Branding can be a tricky topic to approach, which may be why some companies have trouble with it.
A brand, much like your own identity, has a personality, characteristics, and, most importantly, a purpose: to communicate to your clients why they should choose you over your competition.
So, if you’re thinking your branding work is done once you come up with the logo, you couldn’t be more wrong. But more importantly, you came to the right place! Read on as we look into some creative ways companies and brands can extend their branding beyond just the logo to create memorable brand experiences across all communication channels.
Once you have a firm idea of what your brand stands for, it’s time to establish an identity and implement it across every aspect of your business. Creating a strong brand identity involves creating a unique name and logo for your company and establishing a standard color scheme and style guide for how to use these elements in marketing materials and everyday communication.
What makes up a brand?
A brand is a promise of value. It is more than a name, a trademark, or a logo—although those are all important components of what makes up a brand. When communicating your values and culture to customers, it’s important to consider that not every customer comes from the same perspective or understands things quite the same way. Consider these three factors when developing a comprehensive understanding of who you are as an organization: your culture, values, and language.
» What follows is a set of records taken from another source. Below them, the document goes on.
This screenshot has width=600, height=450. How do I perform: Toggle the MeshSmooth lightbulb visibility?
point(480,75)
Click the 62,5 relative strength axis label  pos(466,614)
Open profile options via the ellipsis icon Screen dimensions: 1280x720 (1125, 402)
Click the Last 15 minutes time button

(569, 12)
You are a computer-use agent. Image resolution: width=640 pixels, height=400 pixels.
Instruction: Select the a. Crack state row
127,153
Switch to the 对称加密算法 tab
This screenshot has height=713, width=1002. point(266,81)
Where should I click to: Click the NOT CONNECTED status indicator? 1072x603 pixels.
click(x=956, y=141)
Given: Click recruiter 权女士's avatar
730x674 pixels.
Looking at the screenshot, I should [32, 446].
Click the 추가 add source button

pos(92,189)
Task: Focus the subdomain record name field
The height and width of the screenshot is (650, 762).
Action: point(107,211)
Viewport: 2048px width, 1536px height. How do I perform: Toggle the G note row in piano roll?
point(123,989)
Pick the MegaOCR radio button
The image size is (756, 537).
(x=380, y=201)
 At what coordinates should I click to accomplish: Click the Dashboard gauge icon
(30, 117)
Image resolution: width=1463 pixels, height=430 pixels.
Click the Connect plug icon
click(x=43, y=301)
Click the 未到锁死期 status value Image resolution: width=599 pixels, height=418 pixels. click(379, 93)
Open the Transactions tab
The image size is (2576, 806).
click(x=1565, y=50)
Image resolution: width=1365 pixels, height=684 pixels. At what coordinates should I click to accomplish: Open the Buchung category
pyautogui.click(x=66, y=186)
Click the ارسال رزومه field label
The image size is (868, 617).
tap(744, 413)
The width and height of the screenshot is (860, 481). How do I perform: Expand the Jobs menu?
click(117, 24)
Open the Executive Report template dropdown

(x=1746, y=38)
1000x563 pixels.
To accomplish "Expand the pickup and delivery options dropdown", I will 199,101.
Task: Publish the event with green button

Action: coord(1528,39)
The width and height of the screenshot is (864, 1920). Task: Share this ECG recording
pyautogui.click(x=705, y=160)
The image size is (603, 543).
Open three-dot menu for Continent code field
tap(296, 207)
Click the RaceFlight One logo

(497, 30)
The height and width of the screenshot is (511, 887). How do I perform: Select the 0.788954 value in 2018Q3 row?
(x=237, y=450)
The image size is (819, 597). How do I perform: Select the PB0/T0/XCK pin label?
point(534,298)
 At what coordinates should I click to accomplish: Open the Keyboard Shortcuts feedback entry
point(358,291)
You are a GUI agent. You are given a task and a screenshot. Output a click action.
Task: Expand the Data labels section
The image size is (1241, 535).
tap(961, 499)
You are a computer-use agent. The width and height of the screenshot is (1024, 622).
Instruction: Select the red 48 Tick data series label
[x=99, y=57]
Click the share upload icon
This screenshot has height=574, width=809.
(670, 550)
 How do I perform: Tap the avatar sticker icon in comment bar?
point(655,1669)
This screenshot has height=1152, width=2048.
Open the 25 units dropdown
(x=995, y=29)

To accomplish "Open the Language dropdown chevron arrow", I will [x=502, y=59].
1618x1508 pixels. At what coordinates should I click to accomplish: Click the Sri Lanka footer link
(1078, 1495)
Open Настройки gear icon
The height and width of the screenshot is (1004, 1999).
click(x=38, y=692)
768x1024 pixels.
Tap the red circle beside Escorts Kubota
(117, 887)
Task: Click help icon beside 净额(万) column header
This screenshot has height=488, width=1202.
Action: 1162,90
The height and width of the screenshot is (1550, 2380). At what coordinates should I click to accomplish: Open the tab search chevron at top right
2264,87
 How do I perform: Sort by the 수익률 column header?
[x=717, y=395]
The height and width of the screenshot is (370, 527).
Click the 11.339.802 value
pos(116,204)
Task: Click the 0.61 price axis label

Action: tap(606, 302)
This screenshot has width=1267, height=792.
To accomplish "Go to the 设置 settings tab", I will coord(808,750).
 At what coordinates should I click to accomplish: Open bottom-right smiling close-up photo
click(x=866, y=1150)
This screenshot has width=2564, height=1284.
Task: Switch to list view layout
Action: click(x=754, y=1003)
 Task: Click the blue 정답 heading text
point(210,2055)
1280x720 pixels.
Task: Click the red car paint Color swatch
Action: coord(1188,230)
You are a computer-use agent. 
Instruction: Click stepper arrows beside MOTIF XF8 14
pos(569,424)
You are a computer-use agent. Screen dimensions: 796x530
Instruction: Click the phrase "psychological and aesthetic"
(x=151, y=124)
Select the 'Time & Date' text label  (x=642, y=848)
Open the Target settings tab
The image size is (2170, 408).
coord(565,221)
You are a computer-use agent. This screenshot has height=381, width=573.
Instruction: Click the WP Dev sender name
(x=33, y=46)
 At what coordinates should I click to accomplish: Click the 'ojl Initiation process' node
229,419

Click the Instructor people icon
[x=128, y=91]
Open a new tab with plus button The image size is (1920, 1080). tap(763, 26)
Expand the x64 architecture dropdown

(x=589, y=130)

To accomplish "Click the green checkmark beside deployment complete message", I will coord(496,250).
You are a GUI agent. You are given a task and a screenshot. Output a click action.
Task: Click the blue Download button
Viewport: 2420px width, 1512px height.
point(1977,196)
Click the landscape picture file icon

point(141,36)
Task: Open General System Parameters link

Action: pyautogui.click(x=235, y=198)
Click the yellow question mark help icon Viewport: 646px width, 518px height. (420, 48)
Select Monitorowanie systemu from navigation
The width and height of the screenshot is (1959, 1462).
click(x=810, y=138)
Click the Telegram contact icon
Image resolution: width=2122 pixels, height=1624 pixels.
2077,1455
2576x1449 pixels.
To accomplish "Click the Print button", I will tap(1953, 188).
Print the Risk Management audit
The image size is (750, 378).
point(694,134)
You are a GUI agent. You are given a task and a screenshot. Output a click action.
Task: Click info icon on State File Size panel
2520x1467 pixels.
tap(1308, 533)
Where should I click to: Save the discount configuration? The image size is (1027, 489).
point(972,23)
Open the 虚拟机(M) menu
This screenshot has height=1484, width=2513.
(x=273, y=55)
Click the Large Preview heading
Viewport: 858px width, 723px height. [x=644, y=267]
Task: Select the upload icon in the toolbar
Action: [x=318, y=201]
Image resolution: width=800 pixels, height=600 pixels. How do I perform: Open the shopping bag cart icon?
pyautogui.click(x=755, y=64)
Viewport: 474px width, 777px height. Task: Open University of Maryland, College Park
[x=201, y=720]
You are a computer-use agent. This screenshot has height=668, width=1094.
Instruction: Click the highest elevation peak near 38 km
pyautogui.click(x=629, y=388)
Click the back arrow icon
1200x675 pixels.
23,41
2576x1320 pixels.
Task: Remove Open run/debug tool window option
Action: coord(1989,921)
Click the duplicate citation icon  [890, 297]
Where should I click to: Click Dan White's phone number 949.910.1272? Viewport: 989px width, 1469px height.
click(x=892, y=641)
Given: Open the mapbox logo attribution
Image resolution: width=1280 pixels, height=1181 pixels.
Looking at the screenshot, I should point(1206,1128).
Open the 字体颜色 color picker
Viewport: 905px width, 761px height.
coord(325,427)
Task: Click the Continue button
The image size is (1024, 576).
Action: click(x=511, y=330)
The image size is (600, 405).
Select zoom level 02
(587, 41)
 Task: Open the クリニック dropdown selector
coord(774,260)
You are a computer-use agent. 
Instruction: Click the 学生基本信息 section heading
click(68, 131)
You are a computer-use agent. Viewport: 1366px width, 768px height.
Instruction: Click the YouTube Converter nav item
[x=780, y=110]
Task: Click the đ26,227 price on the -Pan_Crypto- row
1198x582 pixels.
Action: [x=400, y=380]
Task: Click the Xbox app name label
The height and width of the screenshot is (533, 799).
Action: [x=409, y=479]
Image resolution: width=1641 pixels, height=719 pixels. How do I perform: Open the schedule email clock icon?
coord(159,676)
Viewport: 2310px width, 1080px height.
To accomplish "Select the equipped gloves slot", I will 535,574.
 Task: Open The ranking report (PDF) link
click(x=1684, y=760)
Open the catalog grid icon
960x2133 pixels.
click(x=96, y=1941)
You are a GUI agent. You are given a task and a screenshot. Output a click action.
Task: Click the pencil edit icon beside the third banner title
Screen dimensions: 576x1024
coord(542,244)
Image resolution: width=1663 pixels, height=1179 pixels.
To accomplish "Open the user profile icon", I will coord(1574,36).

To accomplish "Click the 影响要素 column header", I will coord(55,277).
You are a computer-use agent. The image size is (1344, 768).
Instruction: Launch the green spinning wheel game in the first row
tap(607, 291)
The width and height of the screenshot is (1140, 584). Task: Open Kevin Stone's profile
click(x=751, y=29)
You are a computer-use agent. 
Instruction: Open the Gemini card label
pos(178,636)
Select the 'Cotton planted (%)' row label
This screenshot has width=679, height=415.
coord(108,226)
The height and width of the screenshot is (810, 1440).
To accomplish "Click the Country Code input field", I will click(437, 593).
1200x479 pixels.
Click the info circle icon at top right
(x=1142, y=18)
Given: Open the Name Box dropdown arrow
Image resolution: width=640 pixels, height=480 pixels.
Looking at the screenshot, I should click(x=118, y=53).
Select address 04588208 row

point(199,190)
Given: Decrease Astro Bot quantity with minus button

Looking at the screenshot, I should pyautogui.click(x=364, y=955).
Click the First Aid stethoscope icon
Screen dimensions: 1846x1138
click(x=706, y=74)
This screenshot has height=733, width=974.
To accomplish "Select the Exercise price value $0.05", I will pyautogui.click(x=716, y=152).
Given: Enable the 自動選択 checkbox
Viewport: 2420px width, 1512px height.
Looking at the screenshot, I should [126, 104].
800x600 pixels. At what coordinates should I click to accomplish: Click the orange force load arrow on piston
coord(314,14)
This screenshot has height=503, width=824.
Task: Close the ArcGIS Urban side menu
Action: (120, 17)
The company culture makes your brand unique from others in your industry. To determine your company culture, ask yourself these questions: Who are we? How do we treat each other? How does our work environment influence our relationships with one another and with our customers?
What types of products or services will we offer that differs from what’s already out there? Who will use them, and why? Our values shape how we behave as an organization—on a macro level, they shape who we are; on a micro level, they affect how interactions within our organization function day-to-day.
Are your values meant to be consistent across all mediums, or do they change based on who you’re talking to? Do you want them to mirror your customer’s values, or do you want them to set up a differentiation to establish a unique identity? How will you manage that gap if there are major disparities between your company’s values and those of customers?
It is crucial to decide early on what kinds of messages you intend to convey through your brand. You should never assume people will take things for granted; assume nothing about how other people perceive things—if it is not explicitly stated, it may as well not exist.
How do you refer to your brand internally? Do you have a creative team, operations, or marketing team? How do you refer to each of those teams when talking to other groups of people within your organization or outside of it?
For different parts of your company to work together effectively, everyone needs to understand what others are doing—and why they’re doing it.
If not everyone is on board with your vision from day one, how will you communicate that mission as time goes on? Times may arise when you want to focus on certain things at the expense of other parts of your brand; make sure there’s some reasoning behind that decision, lest you send mixed messages about who you are.
As discussed above, branding isn’t something done once and then forgotten about forever; instead, it should be considered a living document. Therefore, as circumstances change throughout your business’ lifespan, so too should aspects of your branding—changing only as necessary or desired by management.
The importance of color
It’s difficult to find a business owner who has never been advised that using certain colors in their branding will help them improve sales, cut down on support costs, or something else along those lines. But do most brands or individuals take that advice seriously?
There are some actual psychological benefits to keeping brand colors consistent; if you take a moment to consider why your eyes gravitate toward one palette over another, you can begin to understand what makes good design work—and how color influences your customers.
Taglines, slogans, and voice
If a brand has a voice, it’s usually wrapped up in its tagline or slogan. Think Nike’s “Just Do It”, Red Bull’s “Gives You Wings”, and Volvo’s “Safer cars for a safer world”. These lines are meant to evoke an emotion and connect with an audience.
Take Nike, for example. It evokes feelings of ambition and confidence that anyone can achieve their dreams if they work hard enough. What about McDonald’s? Its Golden Arches convey something different than most restaurants—casual dining at any time of day, perfect for when you have kids (and therefore no schedule).
The point is that your logo may be fun and playful, but it should tie into your company’s story and vision as much as possible. What do you want people to think when they see your business? Who do you want them to associate with when they think about your product? How can you best get across who your company is and what you stand for? Start by asking these questions.
Then take action on your answers; write down everything that comes to mind, whether spoken aloud or not.
Imagery, photography, and video
Each of these is powerful on its own, but when integrated it becomes even more powerful. The first step to integrating imagery, photography, and video into your branding strategy is choosing a content creation platform. WordPress, Wix, SquareSpace, or any one of a dozen other platforms will work just fine – pick something you like and learn how to use it so you can seamlessly post visual content on an ongoing basis.
It is an entire culture that your company will be known for. Creating a strong, recognizable brand will only take you so far, though; if you want to be truly effective at branding, you need to get your employees in on it as well. This means instilling them with your corporate culture and ensuring they know how to express it through their work—and most importantly, themselves.
Customers and clients won’t buy into your brand without internal consistency between all aspects of your business’s personality, no matter how beautiful or catchy your logo looks. That said, no matter what state of branding you’re in now, there’s always room for improvement. And don’t forget: branding isn’t about what we say; it’s about what people see!